Task goal - Lines from the one containing "The height and width of the screenshot is (1572, 707)." through the final line of the data, restated word for word and free of pictures, make up the whole answer.

Source information -
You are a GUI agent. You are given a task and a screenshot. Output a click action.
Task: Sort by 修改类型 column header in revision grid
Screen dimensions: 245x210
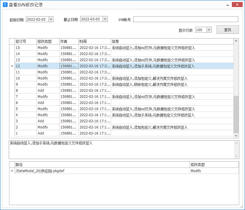[48, 41]
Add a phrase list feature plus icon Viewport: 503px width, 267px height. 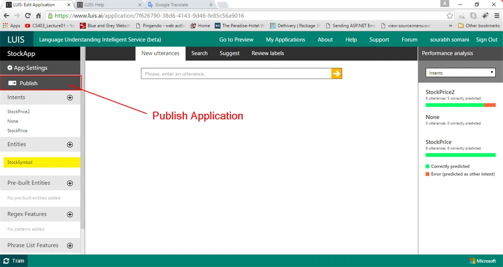(x=70, y=245)
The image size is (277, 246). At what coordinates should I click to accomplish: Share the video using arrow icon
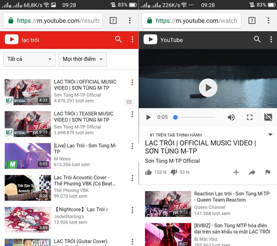coord(252,172)
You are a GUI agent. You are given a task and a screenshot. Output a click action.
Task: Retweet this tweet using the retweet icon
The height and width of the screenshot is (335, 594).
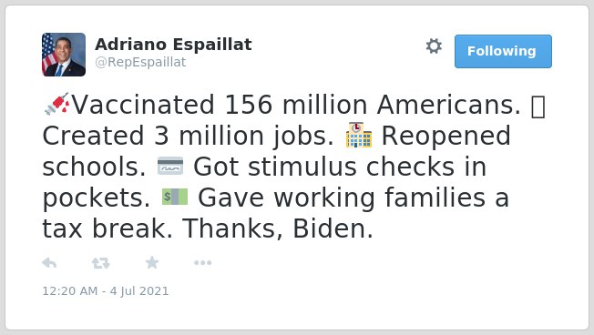101,263
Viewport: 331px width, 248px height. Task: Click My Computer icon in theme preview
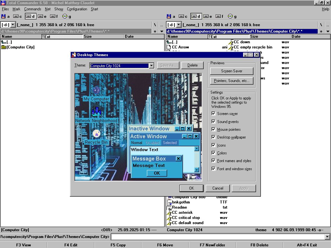pyautogui.click(x=96, y=91)
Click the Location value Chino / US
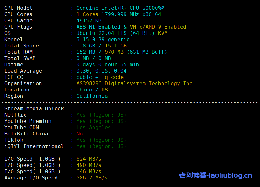260x187 pixels. (x=92, y=90)

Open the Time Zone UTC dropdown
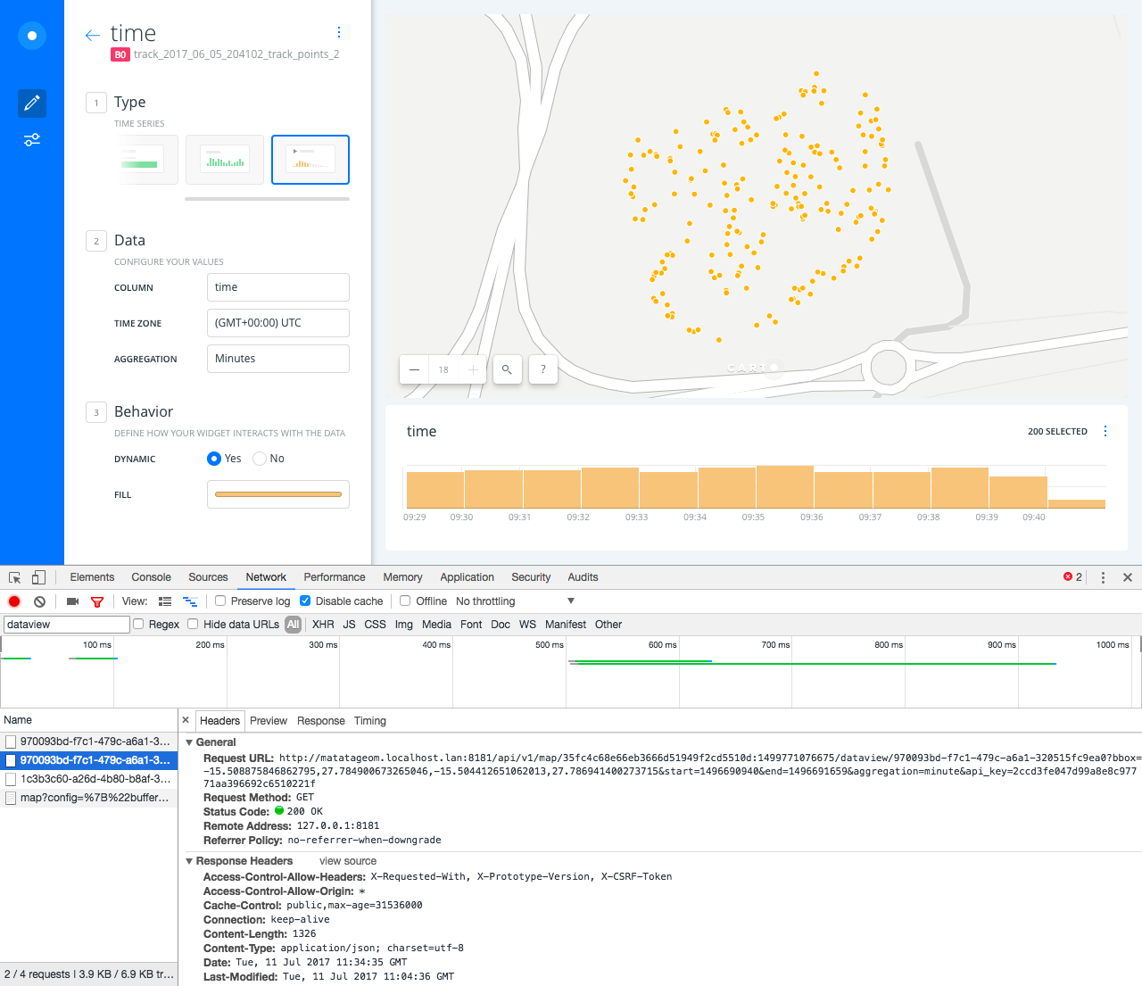(278, 323)
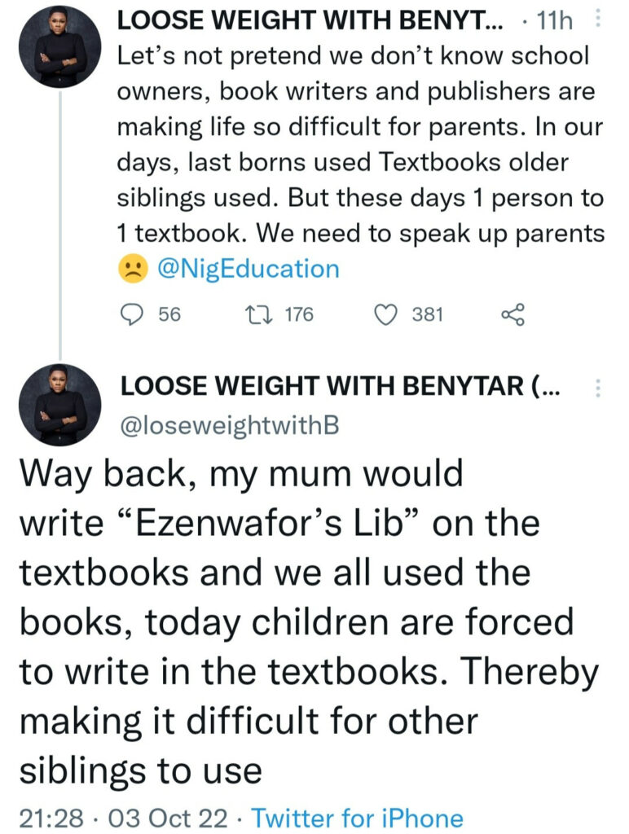
Task: Click the 381 likes count
Action: click(427, 314)
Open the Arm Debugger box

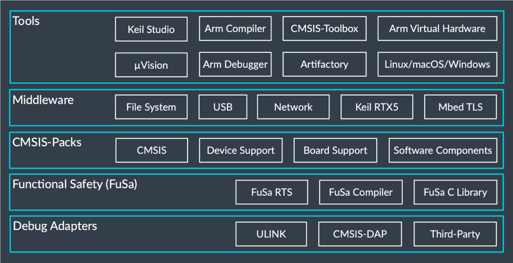(235, 64)
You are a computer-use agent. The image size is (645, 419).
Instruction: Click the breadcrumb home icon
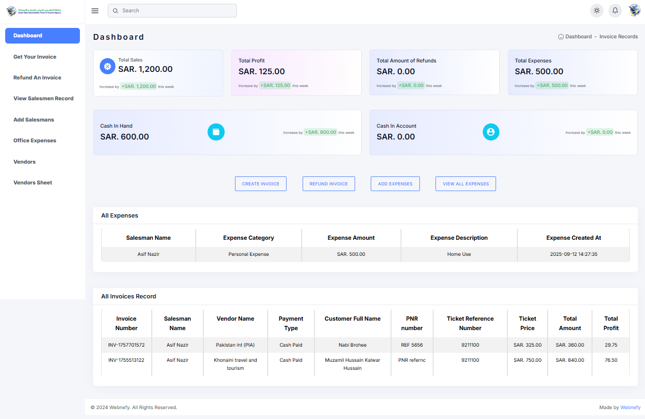(x=561, y=36)
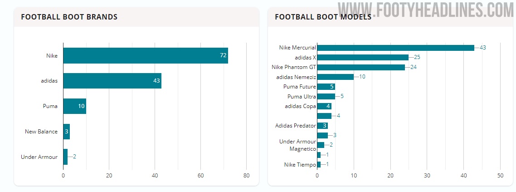The image size is (516, 192).
Task: Click the Puma Future model bar
Action: [326, 87]
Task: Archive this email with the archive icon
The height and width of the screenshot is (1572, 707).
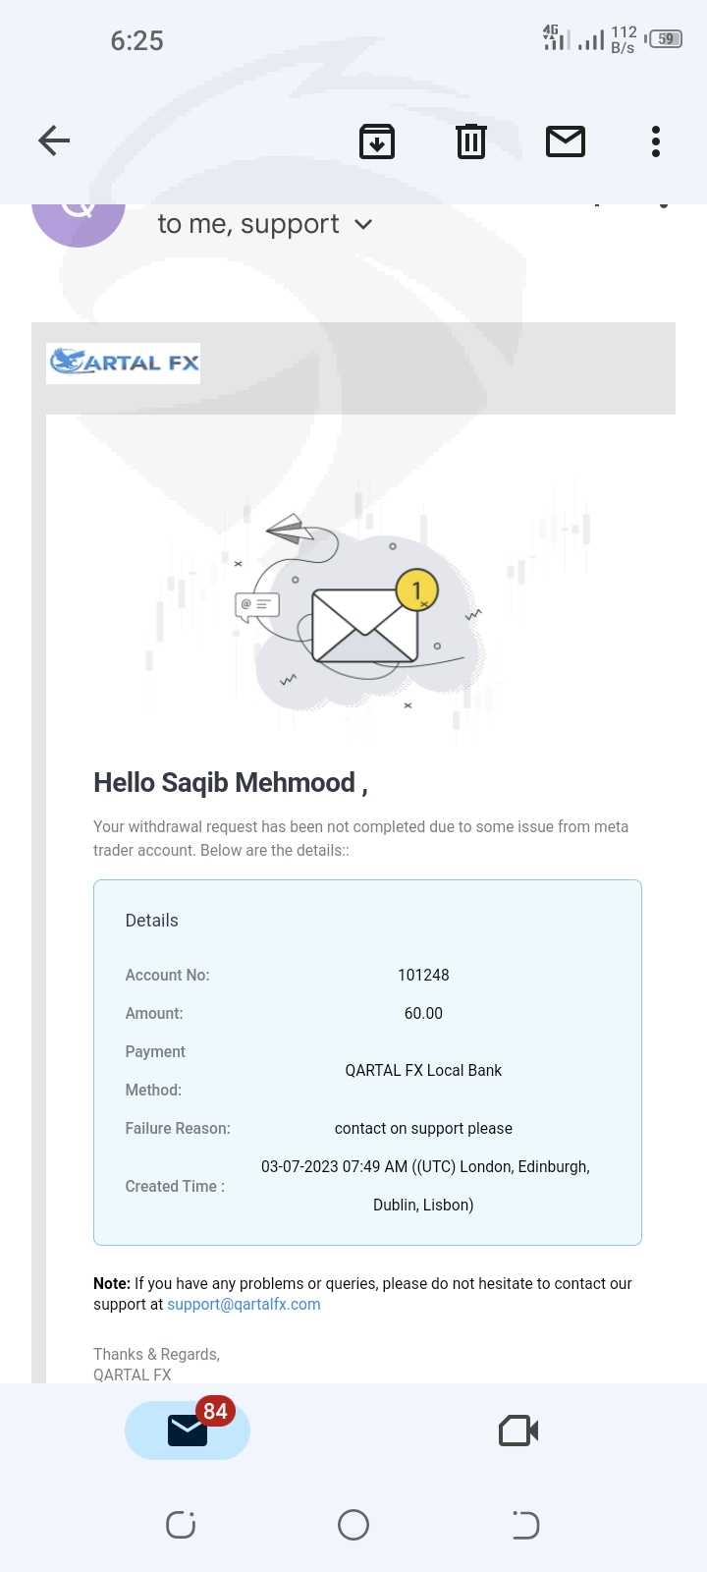Action: click(377, 141)
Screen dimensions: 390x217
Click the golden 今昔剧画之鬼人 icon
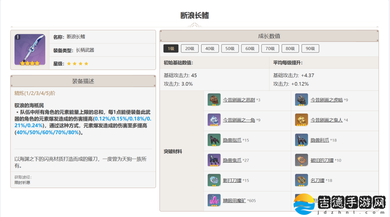coord(302,120)
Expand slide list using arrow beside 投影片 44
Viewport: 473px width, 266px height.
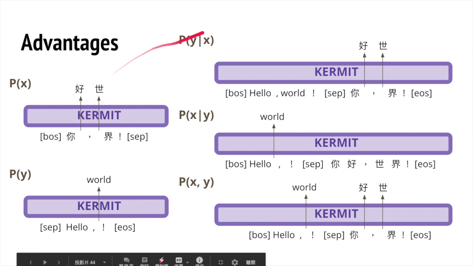[x=105, y=262]
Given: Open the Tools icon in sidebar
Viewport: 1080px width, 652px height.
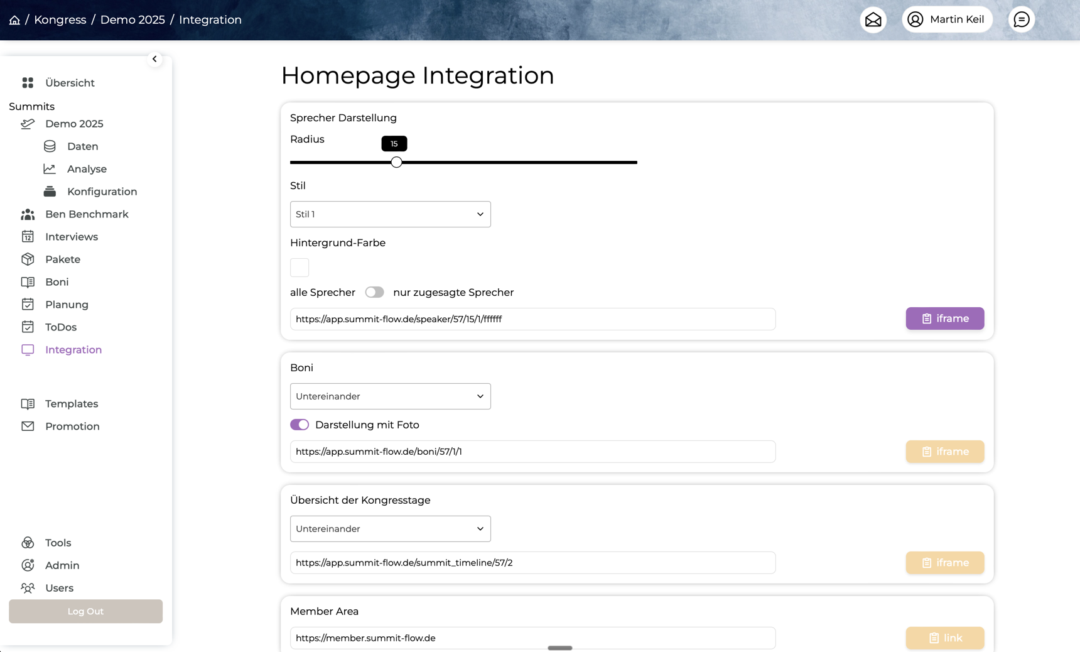Looking at the screenshot, I should 28,543.
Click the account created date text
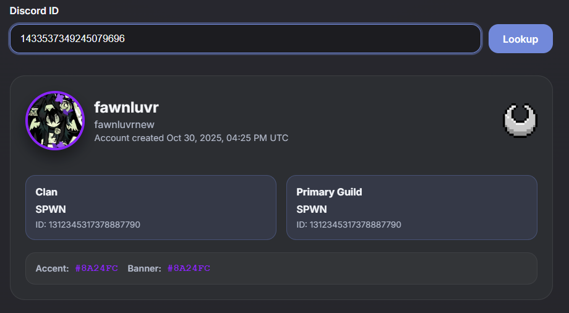The width and height of the screenshot is (569, 313). click(191, 138)
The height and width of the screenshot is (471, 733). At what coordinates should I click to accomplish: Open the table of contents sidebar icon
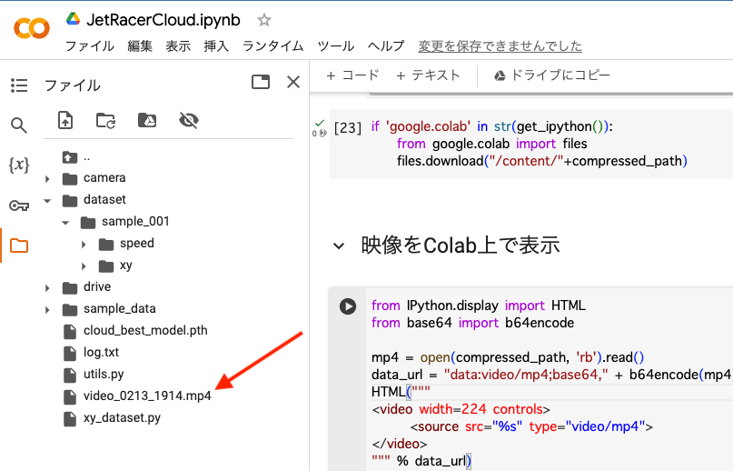coord(19,85)
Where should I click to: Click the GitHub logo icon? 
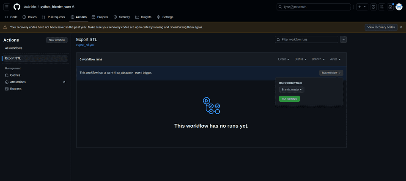tap(17, 7)
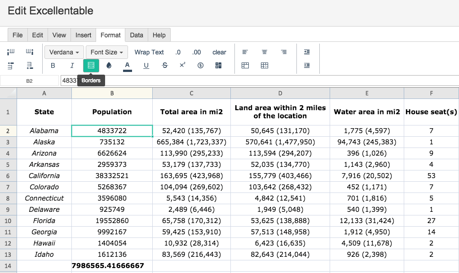Image resolution: width=459 pixels, height=273 pixels.
Task: Toggle Italic formatting
Action: tap(72, 66)
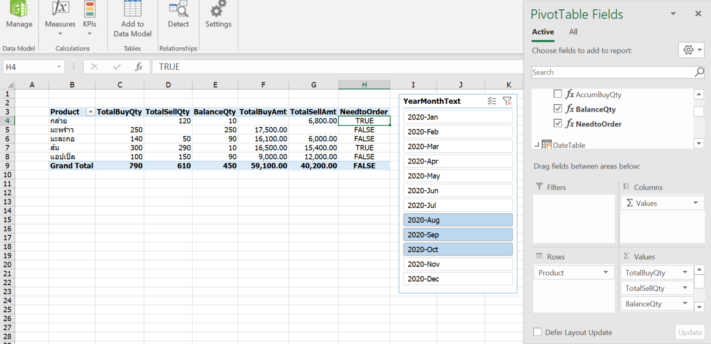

Exercise solution -
The height and width of the screenshot is (1572, 707).
Action: click(377, 141)
Screen dimensions: 390x217
Click the golden 今昔剧画之鬼人 icon
coord(302,120)
Expand slide list using arrow beside 投影片 44
Viewport: 473px width, 266px height.
[x=105, y=262]
Given: Open the Tools icon in sidebar
Viewport: 1080px width, 652px height.
Looking at the screenshot, I should 28,543.
Click the account created date text
The width and height of the screenshot is (569, 313). click(191, 138)
The height and width of the screenshot is (471, 733). At what coordinates should I click to accomplish: Open the table of contents sidebar icon
coord(19,85)
Where should I click to: Click the GitHub logo icon? 
tap(17, 7)
Image resolution: width=459 pixels, height=273 pixels.
Task: Toggle Italic formatting
Action: tap(72, 66)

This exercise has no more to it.